For the money JR wanted I didn't think they were worth it.

FN in MT


----------



## chuckster121-cl (Nov 30, 2008)

I smoked the Montecristo and Punch alternatives and found them both to be well worth the coin.


----------



## mostholycerebus (Sep 24, 2006)

In my experience, they are merely alternatives to good tasting cigars. There are so many cheap outstanding cigars, 2nds, bundles, etc, I would never waste my money on these dog rockets.

You may end up liking them.


----------



## Arnie (Jan 5, 2009)

I tried a bundle of the Cuban Bolivar Corona. They were OK but the construction wasn't good. Not worth the bother.

Then I tried a bundle of the Edicion Limitadas. Hoyo Epicure, I think. I really like those! I've got 2 more bundles. Actually, the first bundle I almost tossed, they were so harsh. But after 9 months of age, they turned around. Nice taste, good construction. I hear Perdomo supplies the tobacco. Who knows?


----------



## Architeuthis (Mar 31, 2007)

Nope, don't buy them expecting them to taste like the originals. The JR Ultimates are fairly good, but for the price you can buy the originals. The Alts are alright for yard cigars...


----------



## S8ntsfan-cl (Oct 3, 2007)

I buy the JR Cuban Alternatives Hoyo de Monterrey Epicure #2 Edicion Limitada, and I love them. Of course they're not exactly like the real thing, but for the price and I'm a Nicaraguan tobacco fan, you can't go wrong. I do recommend letting them "rest" in your humidor for a month or so (the longer the better), and they are enjoyable smokes. I've even taken the band off and given one to a friend who smokes nothing but Cubans and he wanted to know who my "connection" was and if I could get him some. Have 2 and half bundles "resting" as we speak.


----------



## craigchilds (Jan 20, 2006)

I used to smoke a lot of these, back when you could get a bundle of 25 for $25. The Punch, Excalibur, and Ultimate alternatives were very much like the "real" thing. (But of course, now you can get Consuegras, which are actual Villazon seconds, cheaper than the JR alternatives).

The so-called Cuban alternatives to Montecristo were also very good, but didn't taste like cubans to me.

The JR alternatives to Fuente and Perdomo were not very good. 

I haven't tried them yet, but I know the Rocky Patel Edge alternatives are made in the same factory as the "real" Rocky Patel Edge cigars.

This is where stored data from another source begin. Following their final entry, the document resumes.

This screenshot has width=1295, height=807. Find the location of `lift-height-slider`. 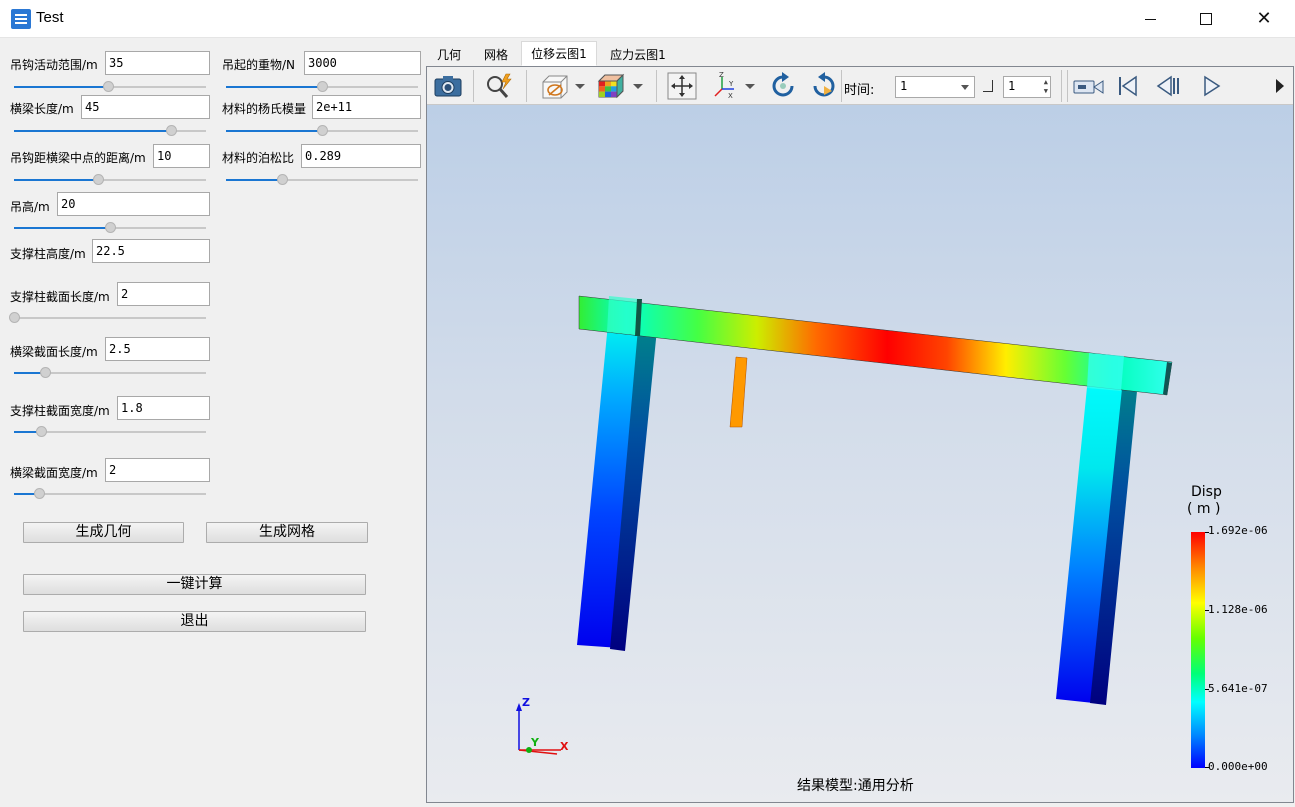

lift-height-slider is located at coordinates (110, 228).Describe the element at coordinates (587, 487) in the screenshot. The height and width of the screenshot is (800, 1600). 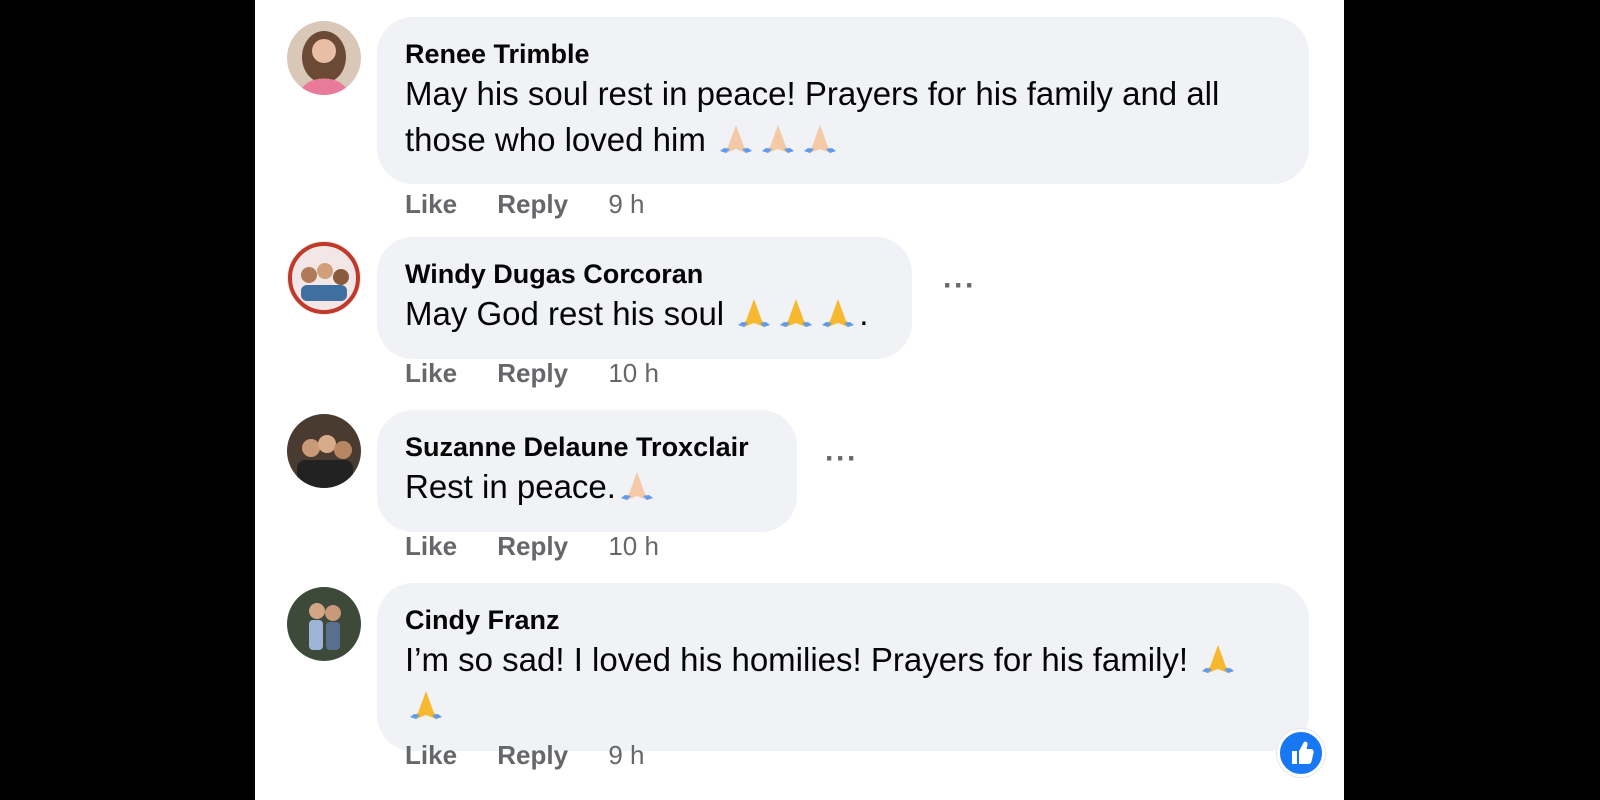
I see `comment-text: Rest in peace.` at that location.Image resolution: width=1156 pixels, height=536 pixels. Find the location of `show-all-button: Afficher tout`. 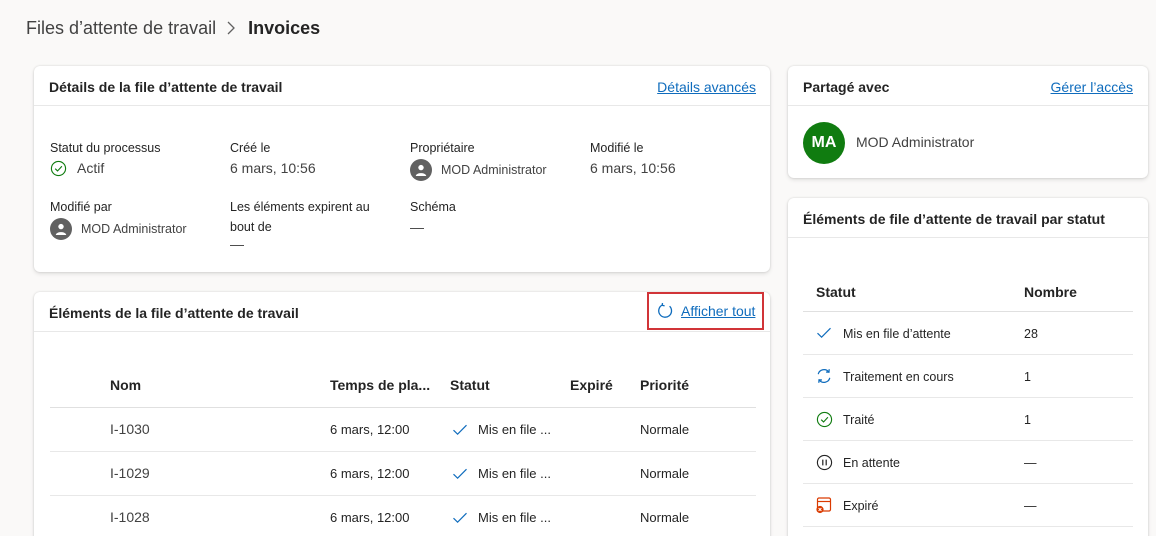

show-all-button: Afficher tout is located at coordinates (706, 311).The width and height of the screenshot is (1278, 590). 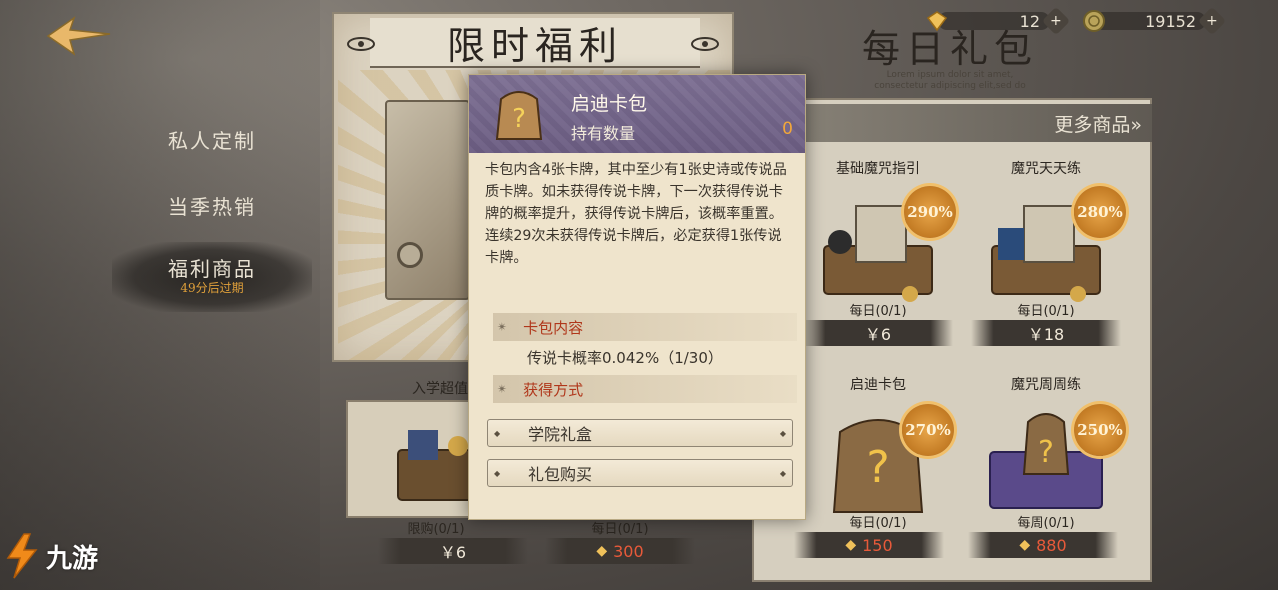 I want to click on watermark-text: 九游, so click(x=72, y=558).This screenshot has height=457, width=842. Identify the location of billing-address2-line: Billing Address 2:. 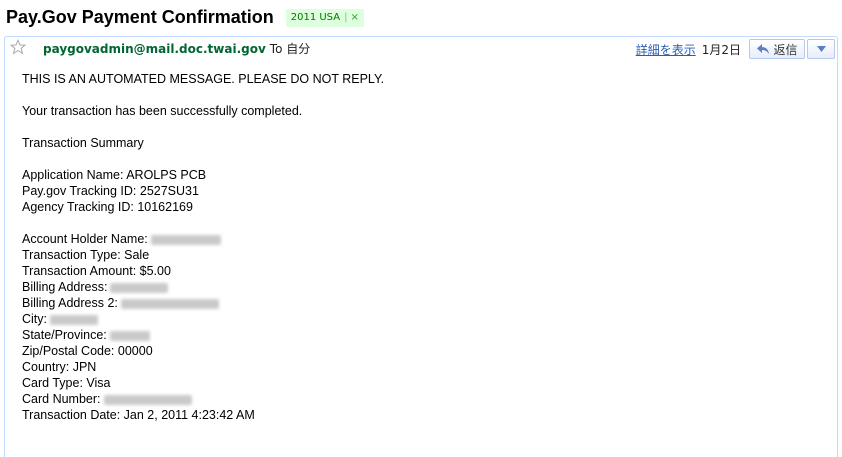
(422, 303).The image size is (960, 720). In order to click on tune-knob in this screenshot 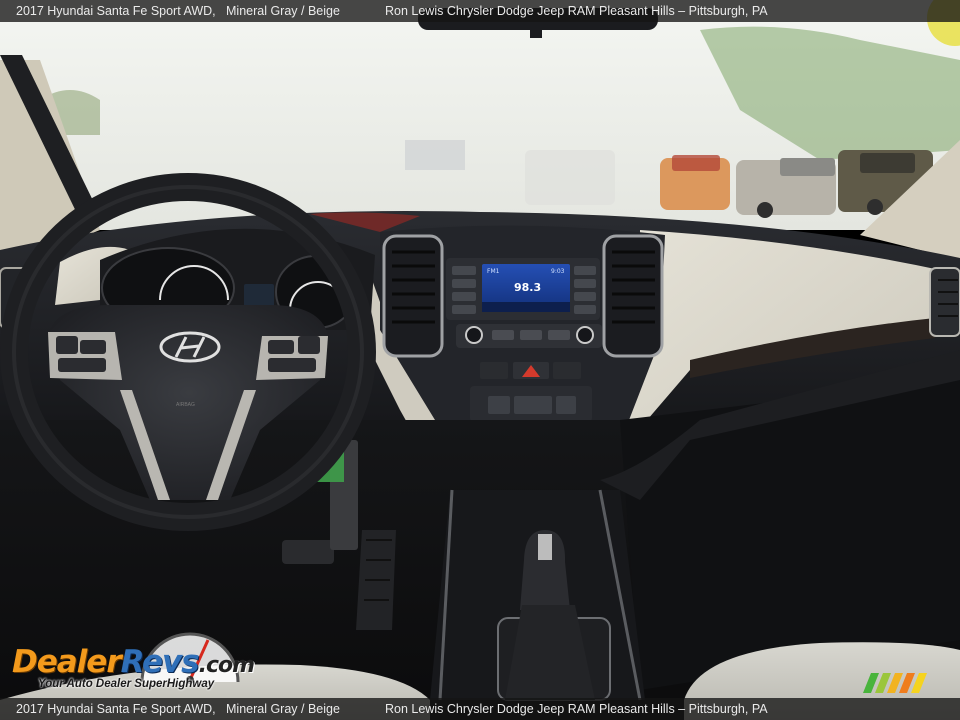, I will do `click(585, 335)`.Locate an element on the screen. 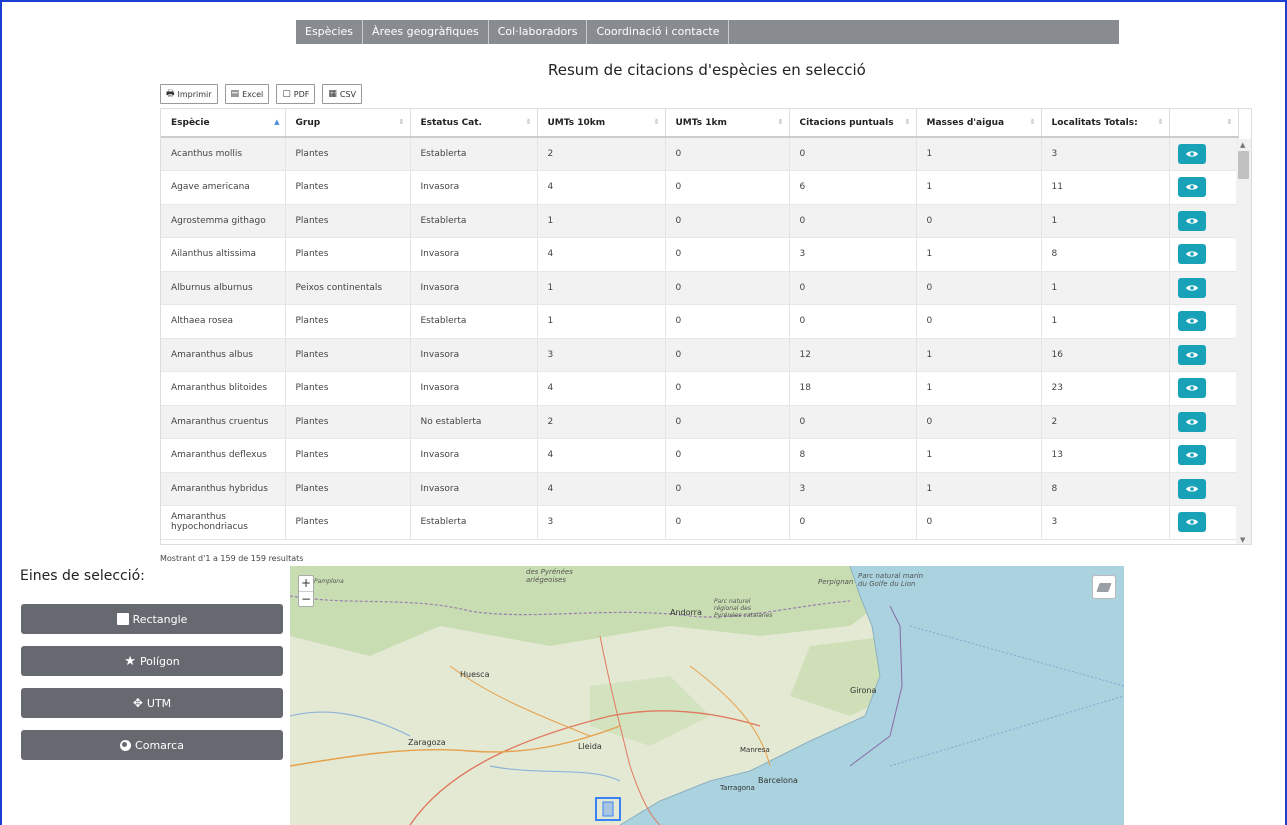  table-cell: Plantes is located at coordinates (348, 522).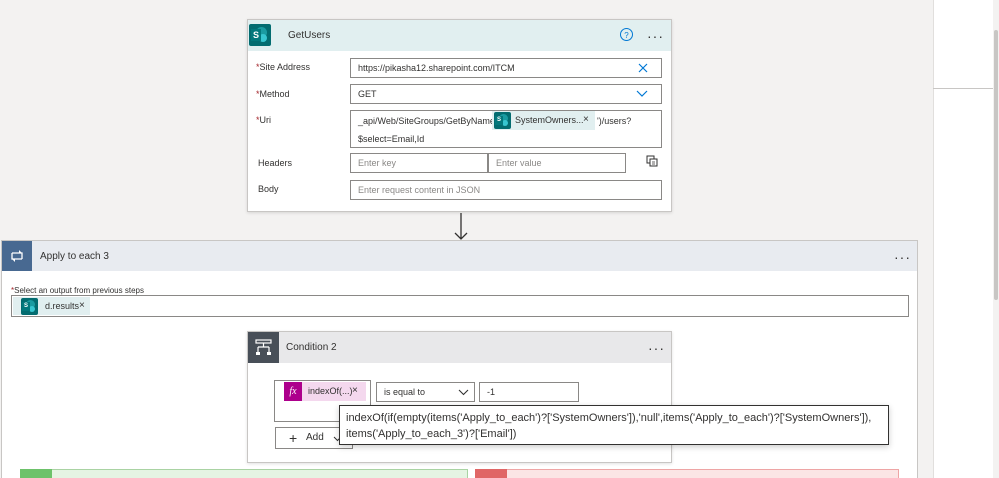 The image size is (999, 478). I want to click on if-yes-branch, so click(244, 474).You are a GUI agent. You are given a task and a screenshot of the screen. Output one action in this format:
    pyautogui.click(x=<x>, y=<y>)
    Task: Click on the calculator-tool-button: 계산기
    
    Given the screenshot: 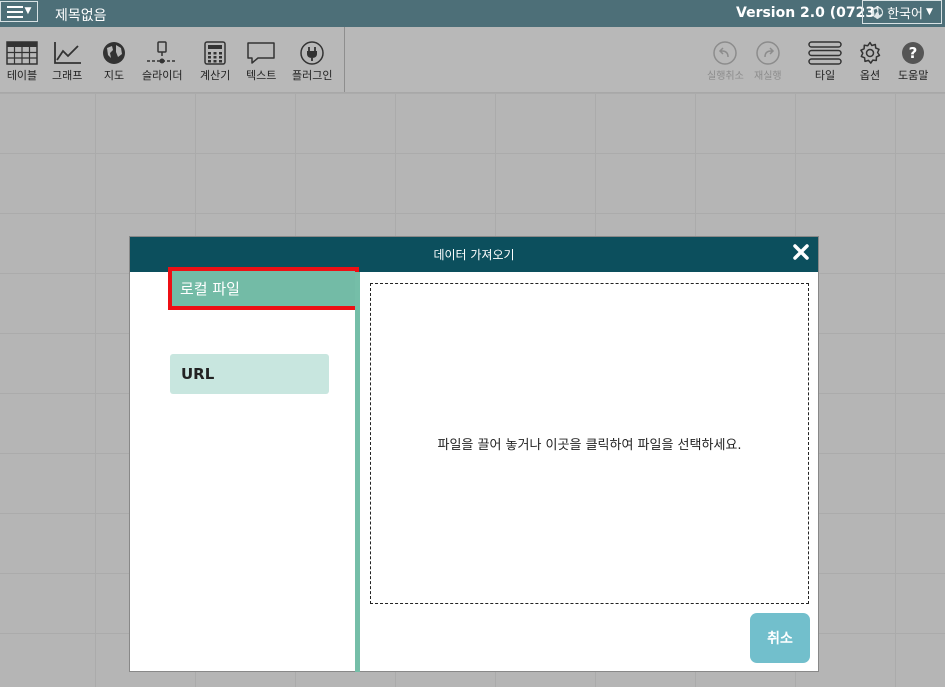 What is the action you would take?
    pyautogui.click(x=215, y=64)
    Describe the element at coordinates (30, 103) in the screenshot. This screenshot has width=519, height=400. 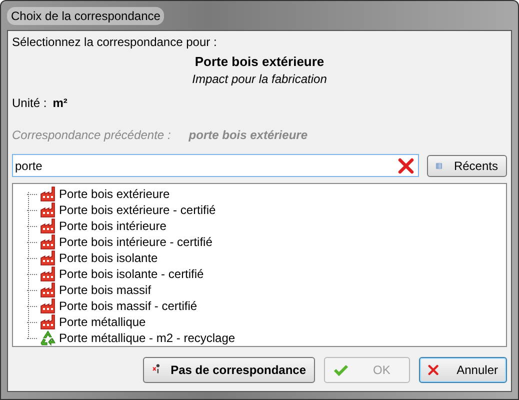
I see `unit-label: Unité :` at that location.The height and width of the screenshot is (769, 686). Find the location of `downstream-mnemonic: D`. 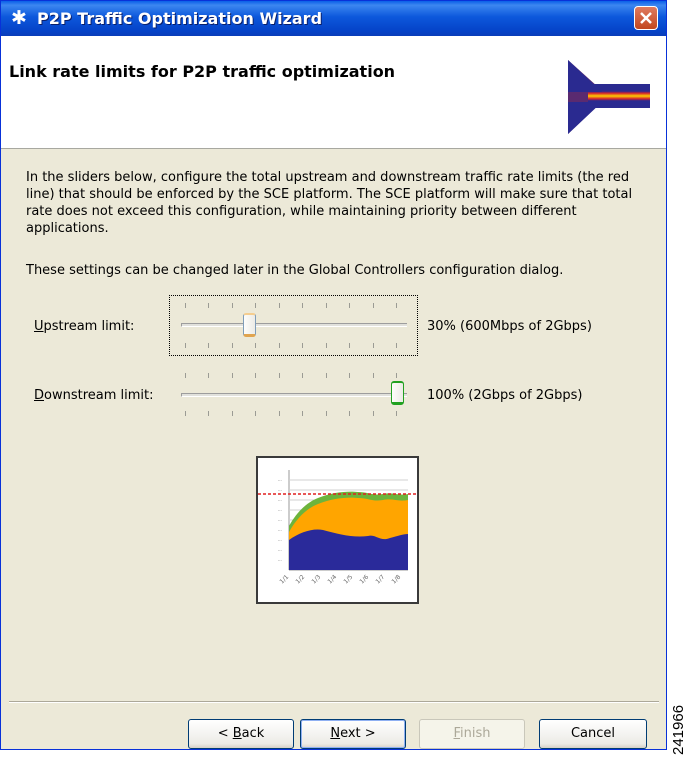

From what I've read online, many people feel these are much closer to the "real" Edge than Rocky Patel's own Edge Counterfeit brand.


----------



## Ron21-007 (Dec 6, 2008)

Dom said:


> I just bought from J.R. Online and with my order came a catalog of their J.R. Alternatives.
> 
> Many if not most of these alternatives looked identical to the real things except the band. I've been considering buying some of these to see if they are what they claim to be, so does anyone have any good or bad experiences with these??? The ones I was thinking about getting were the Pad. 64 natural.


I really like and keep on hand J.R. Alternatives Edicion Limitadas. Hoyo Epicure
a Colorado Maduro bundle of 20 around 28 bucks,...a very good everyday cigar. the Alt to Cohiba robusto is a good one, but of course not compared to the real thing. If you like Cubans, the El Rico Habano is the best to me.


----------